- **TASK GOAL**: Which lines in the entries below contain the word "This"? Copy each of those lines in full.

Entries taken from a collection
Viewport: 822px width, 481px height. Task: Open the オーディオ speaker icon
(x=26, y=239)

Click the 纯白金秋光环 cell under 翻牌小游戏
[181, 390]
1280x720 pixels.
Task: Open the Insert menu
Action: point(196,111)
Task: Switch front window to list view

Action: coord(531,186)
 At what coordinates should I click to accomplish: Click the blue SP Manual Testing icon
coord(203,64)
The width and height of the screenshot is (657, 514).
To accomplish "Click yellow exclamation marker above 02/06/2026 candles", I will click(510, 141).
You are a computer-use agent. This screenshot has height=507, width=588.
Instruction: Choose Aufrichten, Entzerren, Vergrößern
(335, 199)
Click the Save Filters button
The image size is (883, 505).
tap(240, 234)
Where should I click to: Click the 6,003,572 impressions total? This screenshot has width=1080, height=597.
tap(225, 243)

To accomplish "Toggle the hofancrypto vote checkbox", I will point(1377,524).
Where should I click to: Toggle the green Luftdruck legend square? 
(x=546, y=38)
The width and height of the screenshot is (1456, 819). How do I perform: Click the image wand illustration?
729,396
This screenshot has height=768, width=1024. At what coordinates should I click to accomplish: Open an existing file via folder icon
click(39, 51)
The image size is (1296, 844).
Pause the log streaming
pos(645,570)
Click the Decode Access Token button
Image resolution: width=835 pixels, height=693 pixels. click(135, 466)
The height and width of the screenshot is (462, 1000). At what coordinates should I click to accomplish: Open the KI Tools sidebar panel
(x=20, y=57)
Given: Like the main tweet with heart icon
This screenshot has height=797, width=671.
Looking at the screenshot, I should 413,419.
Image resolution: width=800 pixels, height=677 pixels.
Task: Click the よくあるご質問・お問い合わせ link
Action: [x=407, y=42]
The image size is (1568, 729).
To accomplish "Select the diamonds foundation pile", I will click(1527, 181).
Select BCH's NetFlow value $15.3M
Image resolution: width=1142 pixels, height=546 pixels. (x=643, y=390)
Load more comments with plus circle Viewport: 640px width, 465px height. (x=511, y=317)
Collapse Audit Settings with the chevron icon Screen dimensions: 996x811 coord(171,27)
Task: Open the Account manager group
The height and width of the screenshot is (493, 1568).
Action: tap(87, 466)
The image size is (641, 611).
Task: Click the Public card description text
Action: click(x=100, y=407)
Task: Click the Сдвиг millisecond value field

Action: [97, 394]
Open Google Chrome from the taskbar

- **PROBLEM SOLUTION**:
You are a computer-use agent. This screenshot has height=507, width=588.
Where should I click to: Click the 6,003,572 impressions total? This screenshot has width=1080, height=597.
This screenshot has height=768, width=1024. At what coordinates should I click to accomplish: Open an existing file via folder icon
This screenshot has height=797, width=671.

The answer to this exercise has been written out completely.